Kurze Aufgabe:
Forme bitte die folgenden Zeilen zu einer nummerierten Liste ohne Leerzeilen um: Beginne bei der Zeile mit "Pievienot komentāru (109, 428)" und höre nach der Zeile mit "Rādīt detalizēti (237, 711)" auf.

Vorliegende Zeilen:
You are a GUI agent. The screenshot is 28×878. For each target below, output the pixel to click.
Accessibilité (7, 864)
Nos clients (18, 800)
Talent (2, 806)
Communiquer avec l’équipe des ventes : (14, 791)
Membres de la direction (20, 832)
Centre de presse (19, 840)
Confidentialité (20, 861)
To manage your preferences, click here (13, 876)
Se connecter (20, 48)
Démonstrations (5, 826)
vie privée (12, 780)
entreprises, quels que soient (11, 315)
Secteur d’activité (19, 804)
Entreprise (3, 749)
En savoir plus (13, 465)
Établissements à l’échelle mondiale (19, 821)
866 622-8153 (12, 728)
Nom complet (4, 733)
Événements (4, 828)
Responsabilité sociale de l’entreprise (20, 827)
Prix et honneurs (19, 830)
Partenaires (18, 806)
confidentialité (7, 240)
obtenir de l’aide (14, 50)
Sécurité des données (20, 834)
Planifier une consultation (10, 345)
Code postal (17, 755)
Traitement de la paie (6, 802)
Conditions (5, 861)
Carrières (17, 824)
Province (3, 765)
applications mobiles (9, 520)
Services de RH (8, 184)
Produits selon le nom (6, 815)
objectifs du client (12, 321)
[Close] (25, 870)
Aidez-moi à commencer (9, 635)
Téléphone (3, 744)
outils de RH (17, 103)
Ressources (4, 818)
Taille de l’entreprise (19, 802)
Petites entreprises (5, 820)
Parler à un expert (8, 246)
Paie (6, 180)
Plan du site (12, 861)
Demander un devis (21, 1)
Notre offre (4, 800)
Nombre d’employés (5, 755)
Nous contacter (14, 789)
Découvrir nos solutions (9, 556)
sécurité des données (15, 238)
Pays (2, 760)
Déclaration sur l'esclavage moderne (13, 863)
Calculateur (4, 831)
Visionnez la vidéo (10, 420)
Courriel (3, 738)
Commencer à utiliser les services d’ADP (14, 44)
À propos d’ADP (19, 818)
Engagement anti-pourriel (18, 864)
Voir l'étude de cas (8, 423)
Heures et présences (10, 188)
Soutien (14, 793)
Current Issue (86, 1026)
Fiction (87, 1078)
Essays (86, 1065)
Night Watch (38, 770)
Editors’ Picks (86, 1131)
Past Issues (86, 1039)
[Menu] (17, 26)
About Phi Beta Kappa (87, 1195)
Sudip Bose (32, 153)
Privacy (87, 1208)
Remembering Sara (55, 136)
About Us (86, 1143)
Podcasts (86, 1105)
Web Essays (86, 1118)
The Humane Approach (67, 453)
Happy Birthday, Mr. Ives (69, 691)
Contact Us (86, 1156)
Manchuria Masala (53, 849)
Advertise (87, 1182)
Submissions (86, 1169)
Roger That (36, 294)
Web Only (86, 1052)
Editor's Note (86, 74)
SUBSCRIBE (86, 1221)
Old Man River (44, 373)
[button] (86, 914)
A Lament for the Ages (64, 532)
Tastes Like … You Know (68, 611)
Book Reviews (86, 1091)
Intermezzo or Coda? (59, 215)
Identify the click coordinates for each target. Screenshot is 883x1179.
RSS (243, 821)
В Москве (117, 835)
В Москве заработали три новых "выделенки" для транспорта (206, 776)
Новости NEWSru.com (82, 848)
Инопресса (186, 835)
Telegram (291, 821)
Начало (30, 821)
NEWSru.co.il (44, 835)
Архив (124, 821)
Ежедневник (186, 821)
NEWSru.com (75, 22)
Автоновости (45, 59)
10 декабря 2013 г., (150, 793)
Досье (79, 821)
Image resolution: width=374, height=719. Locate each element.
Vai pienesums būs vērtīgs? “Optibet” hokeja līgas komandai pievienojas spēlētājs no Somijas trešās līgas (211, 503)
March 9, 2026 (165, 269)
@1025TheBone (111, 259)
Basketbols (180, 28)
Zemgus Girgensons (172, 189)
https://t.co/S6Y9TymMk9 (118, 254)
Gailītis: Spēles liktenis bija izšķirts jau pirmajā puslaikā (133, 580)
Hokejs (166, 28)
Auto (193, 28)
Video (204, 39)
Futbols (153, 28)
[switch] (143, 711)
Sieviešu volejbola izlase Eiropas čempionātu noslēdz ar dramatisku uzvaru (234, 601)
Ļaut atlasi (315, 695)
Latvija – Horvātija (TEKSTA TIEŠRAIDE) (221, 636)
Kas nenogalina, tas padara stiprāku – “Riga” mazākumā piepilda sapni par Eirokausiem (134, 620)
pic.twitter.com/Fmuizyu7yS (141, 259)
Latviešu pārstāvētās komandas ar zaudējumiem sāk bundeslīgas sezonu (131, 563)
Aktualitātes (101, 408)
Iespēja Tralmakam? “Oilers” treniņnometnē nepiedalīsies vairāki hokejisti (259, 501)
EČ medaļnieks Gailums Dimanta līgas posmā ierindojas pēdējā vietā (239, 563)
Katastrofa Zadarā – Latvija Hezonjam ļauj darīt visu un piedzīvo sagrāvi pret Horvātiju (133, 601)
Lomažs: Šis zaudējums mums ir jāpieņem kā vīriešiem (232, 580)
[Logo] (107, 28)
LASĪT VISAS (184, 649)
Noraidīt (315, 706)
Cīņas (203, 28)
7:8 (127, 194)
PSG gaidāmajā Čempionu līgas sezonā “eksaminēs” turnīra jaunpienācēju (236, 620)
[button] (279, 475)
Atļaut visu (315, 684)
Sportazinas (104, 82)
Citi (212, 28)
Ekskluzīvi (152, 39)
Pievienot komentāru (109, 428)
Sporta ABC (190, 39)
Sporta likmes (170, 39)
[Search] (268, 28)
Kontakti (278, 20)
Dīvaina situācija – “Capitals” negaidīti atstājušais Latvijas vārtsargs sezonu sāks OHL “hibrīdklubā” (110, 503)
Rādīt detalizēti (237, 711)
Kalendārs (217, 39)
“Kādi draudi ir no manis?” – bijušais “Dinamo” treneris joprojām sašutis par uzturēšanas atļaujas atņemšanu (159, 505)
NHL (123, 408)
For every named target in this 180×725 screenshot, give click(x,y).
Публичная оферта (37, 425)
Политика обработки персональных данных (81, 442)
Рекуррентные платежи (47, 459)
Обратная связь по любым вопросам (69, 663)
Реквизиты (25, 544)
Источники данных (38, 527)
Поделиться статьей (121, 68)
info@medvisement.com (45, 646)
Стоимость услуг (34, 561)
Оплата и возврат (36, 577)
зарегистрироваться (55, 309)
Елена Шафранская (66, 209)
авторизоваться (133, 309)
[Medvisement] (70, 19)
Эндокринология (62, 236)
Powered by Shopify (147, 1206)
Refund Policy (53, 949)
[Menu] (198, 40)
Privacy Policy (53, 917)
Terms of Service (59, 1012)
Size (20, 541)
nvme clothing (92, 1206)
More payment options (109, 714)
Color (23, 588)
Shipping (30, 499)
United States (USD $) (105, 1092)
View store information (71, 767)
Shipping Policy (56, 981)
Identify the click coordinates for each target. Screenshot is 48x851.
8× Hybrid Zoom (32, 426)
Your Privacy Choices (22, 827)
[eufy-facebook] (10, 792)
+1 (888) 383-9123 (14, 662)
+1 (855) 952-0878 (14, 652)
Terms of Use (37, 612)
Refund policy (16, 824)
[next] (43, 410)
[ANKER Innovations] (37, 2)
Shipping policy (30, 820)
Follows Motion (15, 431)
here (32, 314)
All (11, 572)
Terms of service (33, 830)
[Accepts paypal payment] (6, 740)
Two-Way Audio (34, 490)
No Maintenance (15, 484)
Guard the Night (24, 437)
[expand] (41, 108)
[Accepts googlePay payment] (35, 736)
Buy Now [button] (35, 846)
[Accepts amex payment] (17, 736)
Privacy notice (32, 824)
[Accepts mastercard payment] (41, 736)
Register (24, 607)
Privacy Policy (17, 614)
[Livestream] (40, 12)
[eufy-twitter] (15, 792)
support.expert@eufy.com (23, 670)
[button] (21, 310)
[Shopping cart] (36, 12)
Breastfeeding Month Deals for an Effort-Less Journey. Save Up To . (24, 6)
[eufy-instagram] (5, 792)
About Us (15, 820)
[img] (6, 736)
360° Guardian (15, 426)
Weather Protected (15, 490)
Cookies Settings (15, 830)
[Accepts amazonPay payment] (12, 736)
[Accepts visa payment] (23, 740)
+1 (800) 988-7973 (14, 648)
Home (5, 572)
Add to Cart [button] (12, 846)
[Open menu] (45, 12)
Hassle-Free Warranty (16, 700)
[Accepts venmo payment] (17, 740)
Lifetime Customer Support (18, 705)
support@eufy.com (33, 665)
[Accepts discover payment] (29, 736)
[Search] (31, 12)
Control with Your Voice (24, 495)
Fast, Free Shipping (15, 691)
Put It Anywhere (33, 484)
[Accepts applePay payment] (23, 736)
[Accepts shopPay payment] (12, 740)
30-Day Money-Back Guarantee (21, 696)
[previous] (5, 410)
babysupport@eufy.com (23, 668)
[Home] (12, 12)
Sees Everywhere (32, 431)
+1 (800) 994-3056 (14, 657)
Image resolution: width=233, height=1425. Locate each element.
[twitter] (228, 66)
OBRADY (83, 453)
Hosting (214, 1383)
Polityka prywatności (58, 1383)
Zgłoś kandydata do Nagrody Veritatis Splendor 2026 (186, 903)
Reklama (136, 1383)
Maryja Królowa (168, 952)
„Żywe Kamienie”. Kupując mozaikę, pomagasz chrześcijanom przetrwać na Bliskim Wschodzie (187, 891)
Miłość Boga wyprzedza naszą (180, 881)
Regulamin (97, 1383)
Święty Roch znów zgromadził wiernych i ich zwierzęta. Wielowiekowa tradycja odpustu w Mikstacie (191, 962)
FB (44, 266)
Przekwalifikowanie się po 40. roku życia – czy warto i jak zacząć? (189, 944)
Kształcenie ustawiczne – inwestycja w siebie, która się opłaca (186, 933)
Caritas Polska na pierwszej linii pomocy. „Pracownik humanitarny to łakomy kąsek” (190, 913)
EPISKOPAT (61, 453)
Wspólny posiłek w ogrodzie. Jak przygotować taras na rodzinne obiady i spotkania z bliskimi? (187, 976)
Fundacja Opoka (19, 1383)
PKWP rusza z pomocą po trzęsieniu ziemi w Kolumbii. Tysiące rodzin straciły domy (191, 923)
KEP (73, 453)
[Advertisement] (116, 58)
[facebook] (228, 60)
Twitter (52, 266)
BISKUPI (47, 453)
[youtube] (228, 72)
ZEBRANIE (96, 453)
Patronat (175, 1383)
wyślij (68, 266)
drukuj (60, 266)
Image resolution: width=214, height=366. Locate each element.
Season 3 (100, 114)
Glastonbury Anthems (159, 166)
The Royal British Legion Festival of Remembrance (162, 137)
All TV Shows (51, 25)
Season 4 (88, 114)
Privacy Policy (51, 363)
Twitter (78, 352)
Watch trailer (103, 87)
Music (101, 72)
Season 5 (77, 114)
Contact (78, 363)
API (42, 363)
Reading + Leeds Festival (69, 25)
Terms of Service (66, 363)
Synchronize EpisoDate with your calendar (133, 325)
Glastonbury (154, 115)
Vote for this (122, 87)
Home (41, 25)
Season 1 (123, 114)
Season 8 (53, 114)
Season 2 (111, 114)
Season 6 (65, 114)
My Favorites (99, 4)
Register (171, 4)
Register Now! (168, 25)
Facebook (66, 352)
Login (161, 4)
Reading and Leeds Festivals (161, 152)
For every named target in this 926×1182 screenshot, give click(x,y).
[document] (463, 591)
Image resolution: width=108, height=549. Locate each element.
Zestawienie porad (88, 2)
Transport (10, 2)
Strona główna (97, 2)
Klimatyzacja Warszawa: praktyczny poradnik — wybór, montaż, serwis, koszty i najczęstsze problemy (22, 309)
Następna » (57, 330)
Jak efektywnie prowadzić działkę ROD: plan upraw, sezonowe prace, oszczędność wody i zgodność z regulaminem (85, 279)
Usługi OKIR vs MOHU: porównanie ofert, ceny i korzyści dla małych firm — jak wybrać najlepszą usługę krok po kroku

Ergebnis unten:
1. Pievienot komentāru (109, 428)
2. Sporta ABC (190, 39)
3. Sporta likmes (170, 39)
4. [Search] (268, 28)
5. Kontakti (278, 20)
6. Dīvaina situācija – “Capitals” negaidīti atstājušais Latvijas vārtsargs sezonu sāks OHL “hibrīdklubā” (110, 503)
7. Rādīt detalizēti (237, 711)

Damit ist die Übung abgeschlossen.